6. How Generative AI Boosts Personalization in DAM?
Gen-AI unlocks an immense potential for personalization for DAM. It can allow enterprises to personalize digital assets for individual users as well as user groups. Customizing images, audio, and videos to suit users’ behavior and taste can be made use of by various industries, especially where custom content is frequently needed to match user preference, e.g., digital commerce. The scale of personalization can be unrestricted, leading to the generation of massive volumes and varieties of assets, which can cater to a diverse range of customer-facing channels. Everything can be created to suit users’ tastes, from videos suitable to multiple channels, 3D designs, or short and long-form text copies.
Moreover, the assets could be molded and assembled into various combinations to offer users personalized experiences. Not only can Gen-AI create more and more versions, but it can also dynamically support the assembling of content artifacts to develop original customized responses to customer demands, thereby quickening up the time of creative optimization. It makes the process of targeting, optimizing, and re-targeting smooth and straightforward, primarily because Gen-AI arms DAM with real-time asset creation.
7. Conclusion: The Future of DAM in the Era of AI
As Generative AI continues to evolve, the future of DAM will continue to progress with it. The real-time asset creation will offer organizations an unprecedented edge, something they never had before. Industries such as digital commerce and retail are all set to see significant changes in the way they manage their digital assets.

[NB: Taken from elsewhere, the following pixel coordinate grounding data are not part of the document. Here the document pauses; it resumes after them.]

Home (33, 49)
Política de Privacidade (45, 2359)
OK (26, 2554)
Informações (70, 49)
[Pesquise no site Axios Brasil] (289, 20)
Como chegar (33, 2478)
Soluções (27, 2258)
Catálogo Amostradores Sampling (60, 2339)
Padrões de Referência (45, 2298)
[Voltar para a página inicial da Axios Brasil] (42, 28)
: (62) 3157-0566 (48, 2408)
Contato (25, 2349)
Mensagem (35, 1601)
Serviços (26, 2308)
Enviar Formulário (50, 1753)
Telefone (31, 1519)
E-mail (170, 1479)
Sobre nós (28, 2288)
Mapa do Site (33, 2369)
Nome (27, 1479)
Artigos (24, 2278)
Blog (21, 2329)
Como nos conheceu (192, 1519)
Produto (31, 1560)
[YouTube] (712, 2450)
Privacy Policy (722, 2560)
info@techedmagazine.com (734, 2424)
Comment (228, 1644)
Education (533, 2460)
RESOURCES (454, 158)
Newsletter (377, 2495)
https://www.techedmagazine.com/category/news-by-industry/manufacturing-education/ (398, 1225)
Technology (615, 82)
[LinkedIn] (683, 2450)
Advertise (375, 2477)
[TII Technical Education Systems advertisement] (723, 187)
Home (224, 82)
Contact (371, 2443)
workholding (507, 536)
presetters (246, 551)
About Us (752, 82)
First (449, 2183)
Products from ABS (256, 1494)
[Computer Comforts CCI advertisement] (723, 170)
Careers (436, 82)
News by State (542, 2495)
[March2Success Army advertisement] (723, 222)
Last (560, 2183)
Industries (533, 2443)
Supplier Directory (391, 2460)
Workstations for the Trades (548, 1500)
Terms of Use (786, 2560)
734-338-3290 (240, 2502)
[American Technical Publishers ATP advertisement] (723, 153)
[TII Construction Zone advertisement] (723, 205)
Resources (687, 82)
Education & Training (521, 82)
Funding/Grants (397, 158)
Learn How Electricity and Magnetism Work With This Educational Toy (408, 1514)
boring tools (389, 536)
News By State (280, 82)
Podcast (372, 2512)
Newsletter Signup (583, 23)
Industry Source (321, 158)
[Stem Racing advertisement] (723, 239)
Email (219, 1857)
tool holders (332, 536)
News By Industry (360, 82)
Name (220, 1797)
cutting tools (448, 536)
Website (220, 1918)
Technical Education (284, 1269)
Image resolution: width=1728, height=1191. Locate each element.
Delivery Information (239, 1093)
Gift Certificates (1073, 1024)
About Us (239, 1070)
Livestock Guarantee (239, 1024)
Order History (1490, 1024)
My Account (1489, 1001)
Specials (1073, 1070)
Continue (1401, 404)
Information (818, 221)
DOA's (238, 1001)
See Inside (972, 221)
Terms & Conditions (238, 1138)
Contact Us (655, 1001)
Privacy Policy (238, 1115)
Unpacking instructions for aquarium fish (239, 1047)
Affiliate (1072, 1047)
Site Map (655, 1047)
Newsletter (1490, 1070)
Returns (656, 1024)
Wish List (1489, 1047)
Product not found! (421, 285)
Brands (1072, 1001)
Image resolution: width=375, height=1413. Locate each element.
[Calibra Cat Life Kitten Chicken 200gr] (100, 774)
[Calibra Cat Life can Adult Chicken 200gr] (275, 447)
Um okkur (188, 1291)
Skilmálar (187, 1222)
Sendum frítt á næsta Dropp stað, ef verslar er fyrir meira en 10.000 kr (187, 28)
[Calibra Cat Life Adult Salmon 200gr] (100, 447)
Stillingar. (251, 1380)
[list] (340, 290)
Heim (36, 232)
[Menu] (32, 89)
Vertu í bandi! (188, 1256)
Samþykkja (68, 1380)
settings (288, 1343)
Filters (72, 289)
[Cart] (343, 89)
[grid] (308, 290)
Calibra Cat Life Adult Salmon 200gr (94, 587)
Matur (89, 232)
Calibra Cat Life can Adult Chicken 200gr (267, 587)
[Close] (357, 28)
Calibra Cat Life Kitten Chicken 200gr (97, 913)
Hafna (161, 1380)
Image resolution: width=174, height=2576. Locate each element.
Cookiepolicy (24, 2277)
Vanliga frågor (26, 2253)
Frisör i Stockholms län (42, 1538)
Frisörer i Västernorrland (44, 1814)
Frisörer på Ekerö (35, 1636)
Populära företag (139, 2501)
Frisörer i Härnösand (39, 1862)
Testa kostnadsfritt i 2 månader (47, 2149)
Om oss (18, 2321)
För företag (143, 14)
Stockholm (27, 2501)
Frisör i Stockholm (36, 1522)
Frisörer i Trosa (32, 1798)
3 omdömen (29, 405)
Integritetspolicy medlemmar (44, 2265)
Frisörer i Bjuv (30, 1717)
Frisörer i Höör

The powerful asset customization capability without an expert’s help will be a game-changer for DAM. Deployment of Gen-AI within content creation workflows has already begun and user prompts or user queries are being used to ask Gen-AI to come up with desired outputs. With every prompt, the query gets more defined, and the Gen-AI tools get even more sophisticated. In summary, DAM has a lot to gain from Gen-AI, as it stands to become from an asset management tool to a one-stop shop for content generation, collection, management, and storage. And it spells good news for organizations of all industries and sizes.